◆ **RECORDS SHOWN**:
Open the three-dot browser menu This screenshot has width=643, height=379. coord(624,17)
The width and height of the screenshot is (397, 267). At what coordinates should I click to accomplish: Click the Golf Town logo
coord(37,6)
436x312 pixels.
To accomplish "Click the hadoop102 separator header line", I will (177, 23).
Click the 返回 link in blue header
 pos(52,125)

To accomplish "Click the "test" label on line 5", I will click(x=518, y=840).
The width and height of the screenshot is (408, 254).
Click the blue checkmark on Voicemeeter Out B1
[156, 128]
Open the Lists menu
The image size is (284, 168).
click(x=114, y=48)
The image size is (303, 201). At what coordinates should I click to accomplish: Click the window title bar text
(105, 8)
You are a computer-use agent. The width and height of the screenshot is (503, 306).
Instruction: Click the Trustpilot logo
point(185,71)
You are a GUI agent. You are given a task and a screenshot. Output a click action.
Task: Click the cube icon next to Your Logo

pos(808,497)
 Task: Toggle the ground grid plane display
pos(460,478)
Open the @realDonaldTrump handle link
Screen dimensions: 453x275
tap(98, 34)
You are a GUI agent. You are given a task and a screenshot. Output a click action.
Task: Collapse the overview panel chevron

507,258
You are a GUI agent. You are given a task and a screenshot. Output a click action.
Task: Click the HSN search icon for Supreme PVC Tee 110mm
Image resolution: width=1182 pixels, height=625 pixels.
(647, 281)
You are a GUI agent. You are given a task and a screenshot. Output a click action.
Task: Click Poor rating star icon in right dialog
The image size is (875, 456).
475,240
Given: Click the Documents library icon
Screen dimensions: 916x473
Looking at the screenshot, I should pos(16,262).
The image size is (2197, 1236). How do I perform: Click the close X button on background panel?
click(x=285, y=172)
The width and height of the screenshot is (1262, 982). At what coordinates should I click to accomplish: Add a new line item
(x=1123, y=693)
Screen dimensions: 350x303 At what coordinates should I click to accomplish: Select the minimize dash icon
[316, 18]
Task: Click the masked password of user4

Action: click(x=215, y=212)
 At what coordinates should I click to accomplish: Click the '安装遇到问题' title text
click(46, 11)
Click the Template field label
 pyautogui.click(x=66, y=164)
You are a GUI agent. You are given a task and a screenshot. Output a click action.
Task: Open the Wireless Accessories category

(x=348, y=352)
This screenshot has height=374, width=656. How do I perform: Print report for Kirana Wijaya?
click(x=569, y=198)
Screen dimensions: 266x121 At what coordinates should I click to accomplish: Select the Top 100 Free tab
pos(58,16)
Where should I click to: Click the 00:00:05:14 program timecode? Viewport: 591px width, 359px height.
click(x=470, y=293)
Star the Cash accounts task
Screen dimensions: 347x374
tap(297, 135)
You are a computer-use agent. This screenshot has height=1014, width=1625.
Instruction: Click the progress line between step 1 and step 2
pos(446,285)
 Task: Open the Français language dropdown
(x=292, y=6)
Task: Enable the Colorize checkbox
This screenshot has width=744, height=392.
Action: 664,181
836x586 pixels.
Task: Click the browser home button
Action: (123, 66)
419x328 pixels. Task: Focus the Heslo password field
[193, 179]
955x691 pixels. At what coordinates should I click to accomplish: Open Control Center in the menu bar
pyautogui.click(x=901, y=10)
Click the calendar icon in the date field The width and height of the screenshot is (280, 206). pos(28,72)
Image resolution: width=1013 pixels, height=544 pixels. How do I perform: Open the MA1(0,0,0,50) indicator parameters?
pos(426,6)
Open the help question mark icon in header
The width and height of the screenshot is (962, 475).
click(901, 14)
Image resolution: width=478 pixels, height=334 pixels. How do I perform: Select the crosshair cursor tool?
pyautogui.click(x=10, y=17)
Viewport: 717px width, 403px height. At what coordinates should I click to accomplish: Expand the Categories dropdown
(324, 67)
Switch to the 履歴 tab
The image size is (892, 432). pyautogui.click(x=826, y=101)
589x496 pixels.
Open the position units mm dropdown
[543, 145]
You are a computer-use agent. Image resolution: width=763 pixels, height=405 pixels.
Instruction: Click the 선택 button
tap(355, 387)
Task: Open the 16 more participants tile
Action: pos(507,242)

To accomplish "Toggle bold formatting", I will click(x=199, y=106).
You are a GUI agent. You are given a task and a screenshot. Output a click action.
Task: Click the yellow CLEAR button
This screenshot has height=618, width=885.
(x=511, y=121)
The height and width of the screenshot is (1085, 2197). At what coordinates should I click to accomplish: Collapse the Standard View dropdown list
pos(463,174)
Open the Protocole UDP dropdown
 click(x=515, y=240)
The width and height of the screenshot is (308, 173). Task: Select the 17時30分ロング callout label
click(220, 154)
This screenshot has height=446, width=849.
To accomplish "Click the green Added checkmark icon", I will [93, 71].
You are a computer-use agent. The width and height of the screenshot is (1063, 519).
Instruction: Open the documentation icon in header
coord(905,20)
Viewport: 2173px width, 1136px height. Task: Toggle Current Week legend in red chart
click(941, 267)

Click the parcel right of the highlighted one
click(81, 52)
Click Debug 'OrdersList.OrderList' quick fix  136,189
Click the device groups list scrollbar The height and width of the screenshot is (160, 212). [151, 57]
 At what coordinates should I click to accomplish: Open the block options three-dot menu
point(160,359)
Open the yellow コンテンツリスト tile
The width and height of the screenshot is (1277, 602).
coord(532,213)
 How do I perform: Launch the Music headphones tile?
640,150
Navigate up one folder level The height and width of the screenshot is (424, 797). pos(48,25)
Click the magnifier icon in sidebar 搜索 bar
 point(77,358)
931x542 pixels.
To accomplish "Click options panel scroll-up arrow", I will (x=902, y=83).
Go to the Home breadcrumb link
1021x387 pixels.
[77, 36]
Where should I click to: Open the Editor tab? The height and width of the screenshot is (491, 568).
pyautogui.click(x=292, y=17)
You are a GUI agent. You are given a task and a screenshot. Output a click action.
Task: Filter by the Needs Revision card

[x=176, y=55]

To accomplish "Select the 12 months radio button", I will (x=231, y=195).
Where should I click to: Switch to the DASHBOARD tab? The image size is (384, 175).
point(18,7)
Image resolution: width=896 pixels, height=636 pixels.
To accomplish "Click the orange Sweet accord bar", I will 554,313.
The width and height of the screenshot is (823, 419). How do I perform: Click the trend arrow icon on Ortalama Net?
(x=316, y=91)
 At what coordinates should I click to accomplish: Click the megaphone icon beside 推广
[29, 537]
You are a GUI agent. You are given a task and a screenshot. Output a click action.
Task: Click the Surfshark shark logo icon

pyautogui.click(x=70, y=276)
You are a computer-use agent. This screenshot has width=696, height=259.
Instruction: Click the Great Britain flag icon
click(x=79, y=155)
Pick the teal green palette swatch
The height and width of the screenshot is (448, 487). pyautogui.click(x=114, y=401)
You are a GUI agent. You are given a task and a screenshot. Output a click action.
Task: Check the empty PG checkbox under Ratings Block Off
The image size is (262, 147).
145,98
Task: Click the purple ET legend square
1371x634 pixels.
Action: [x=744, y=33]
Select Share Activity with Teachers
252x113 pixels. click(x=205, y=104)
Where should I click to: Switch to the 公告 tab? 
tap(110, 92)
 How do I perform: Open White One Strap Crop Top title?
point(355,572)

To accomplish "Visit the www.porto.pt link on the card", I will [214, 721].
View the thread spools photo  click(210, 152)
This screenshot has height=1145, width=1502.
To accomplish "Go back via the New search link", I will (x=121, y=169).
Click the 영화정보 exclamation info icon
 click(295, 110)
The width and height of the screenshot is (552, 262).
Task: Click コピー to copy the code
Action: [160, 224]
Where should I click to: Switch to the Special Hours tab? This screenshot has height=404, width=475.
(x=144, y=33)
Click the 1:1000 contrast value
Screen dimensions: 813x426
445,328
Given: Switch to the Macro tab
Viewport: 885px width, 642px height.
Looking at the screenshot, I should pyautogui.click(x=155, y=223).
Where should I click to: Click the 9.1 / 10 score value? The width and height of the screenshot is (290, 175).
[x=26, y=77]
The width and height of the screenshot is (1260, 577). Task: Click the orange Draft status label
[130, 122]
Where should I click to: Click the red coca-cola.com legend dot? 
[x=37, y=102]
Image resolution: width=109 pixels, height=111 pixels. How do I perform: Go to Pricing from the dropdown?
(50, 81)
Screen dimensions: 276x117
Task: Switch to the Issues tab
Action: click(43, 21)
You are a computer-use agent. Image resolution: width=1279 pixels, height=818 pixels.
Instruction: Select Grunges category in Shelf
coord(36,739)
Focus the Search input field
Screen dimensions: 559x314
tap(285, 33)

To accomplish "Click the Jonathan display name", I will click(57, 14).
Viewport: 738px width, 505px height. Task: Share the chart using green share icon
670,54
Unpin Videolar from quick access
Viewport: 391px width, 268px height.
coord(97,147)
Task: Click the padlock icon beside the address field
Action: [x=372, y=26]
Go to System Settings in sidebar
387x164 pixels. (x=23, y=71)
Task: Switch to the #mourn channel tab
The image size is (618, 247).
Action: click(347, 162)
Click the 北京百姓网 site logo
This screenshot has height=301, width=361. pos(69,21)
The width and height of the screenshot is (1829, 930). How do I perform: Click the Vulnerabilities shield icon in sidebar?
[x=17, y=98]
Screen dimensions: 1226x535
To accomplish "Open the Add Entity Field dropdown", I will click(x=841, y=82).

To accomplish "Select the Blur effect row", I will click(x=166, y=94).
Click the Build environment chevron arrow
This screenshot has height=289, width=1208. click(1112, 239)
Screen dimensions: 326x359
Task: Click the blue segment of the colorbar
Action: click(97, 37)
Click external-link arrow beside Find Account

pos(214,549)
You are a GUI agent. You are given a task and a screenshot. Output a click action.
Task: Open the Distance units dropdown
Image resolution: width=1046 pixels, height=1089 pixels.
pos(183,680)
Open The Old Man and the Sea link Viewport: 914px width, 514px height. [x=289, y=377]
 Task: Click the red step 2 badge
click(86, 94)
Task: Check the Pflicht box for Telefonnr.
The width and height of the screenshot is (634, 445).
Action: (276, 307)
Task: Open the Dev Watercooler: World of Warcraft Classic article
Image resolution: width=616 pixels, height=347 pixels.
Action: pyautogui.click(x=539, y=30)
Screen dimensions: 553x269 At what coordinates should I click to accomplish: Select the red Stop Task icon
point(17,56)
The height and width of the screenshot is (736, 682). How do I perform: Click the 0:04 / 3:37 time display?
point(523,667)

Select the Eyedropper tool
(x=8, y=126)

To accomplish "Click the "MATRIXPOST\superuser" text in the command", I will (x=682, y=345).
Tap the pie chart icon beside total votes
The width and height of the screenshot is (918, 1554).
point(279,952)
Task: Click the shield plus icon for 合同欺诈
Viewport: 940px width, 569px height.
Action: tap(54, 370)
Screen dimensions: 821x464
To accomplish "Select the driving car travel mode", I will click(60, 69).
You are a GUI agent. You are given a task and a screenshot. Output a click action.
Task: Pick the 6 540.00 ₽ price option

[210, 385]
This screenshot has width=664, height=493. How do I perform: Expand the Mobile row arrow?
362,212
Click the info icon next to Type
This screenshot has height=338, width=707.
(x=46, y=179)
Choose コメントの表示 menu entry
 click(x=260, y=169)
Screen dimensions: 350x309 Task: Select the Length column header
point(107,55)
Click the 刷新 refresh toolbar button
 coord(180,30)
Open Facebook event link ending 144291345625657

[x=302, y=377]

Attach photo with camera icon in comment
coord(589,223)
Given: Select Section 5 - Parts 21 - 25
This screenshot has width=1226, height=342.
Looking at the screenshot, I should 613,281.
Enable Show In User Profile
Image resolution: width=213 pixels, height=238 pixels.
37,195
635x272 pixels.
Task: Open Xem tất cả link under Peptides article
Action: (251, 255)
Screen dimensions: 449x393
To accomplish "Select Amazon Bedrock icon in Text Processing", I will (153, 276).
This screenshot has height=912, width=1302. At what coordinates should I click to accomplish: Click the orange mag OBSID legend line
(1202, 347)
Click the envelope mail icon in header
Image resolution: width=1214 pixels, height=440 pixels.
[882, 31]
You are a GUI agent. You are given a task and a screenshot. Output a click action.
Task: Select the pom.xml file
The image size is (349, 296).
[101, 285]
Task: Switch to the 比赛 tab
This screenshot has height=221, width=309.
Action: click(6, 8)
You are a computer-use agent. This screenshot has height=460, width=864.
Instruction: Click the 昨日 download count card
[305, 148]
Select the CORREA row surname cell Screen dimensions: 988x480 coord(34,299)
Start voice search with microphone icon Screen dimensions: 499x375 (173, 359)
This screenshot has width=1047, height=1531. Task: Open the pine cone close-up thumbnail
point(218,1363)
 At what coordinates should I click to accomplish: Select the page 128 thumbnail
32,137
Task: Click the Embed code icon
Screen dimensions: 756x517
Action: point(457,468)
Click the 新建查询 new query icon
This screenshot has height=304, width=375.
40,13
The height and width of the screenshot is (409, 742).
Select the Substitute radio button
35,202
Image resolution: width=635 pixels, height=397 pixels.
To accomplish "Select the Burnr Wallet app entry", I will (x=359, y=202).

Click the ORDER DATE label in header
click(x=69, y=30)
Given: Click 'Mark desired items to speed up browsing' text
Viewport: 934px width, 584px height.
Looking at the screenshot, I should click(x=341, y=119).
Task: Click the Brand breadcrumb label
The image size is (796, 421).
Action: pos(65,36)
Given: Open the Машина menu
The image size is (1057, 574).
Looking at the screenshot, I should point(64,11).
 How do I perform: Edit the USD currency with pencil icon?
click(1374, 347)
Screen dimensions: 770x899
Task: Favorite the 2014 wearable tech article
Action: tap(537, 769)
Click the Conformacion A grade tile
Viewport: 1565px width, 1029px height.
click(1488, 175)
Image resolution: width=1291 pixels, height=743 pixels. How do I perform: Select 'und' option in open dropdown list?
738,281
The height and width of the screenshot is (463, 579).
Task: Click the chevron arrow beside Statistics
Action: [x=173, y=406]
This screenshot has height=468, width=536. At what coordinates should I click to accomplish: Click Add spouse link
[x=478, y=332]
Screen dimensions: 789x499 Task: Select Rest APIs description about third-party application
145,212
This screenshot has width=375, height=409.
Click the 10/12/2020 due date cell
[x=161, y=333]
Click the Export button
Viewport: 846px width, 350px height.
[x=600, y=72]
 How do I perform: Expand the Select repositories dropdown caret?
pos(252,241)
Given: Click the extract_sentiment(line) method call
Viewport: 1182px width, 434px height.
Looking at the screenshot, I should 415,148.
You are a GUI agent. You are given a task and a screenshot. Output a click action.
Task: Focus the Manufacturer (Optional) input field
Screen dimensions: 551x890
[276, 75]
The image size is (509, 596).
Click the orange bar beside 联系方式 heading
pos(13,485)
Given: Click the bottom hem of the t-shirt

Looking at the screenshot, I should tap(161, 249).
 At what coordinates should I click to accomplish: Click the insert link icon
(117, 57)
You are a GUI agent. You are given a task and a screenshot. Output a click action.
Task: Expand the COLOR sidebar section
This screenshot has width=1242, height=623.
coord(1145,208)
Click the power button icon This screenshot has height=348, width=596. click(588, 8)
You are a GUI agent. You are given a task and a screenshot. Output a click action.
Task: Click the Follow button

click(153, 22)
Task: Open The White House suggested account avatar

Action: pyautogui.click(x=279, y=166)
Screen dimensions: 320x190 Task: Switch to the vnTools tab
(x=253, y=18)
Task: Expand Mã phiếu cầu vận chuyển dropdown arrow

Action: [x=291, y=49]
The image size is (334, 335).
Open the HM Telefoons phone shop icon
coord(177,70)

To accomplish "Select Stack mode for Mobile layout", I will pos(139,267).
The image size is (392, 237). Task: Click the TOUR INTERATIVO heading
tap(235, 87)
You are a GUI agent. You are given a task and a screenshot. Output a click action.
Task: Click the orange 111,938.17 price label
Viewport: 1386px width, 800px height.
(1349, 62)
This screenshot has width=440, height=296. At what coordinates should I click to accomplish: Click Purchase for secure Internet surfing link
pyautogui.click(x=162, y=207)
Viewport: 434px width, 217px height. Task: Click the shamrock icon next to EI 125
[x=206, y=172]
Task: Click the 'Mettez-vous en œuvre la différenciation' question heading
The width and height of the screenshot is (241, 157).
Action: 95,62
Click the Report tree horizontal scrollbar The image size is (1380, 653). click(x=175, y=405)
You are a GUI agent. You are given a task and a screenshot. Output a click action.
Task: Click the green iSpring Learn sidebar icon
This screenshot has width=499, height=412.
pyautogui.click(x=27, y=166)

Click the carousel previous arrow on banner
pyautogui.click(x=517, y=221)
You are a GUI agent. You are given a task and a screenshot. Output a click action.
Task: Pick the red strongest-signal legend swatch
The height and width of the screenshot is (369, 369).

◆ **TRY IT**:
In the listing above, start at the line with "Star the Cash accounts task", go on through the line with "Task: Enable the Colorize checkbox", and copy each of those lines exactly; leave out all the rest.

◆ **SOLVED EXERCISE**:
Star the Cash accounts task
Screen dimensions: 347x374
tap(297, 135)
You are a computer-use agent. This screenshot has height=1014, width=1625.
Instruction: Click the progress line between step 1 and step 2
pos(446,285)
 Task: Open the Français language dropdown
(x=292, y=6)
Task: Enable the Colorize checkbox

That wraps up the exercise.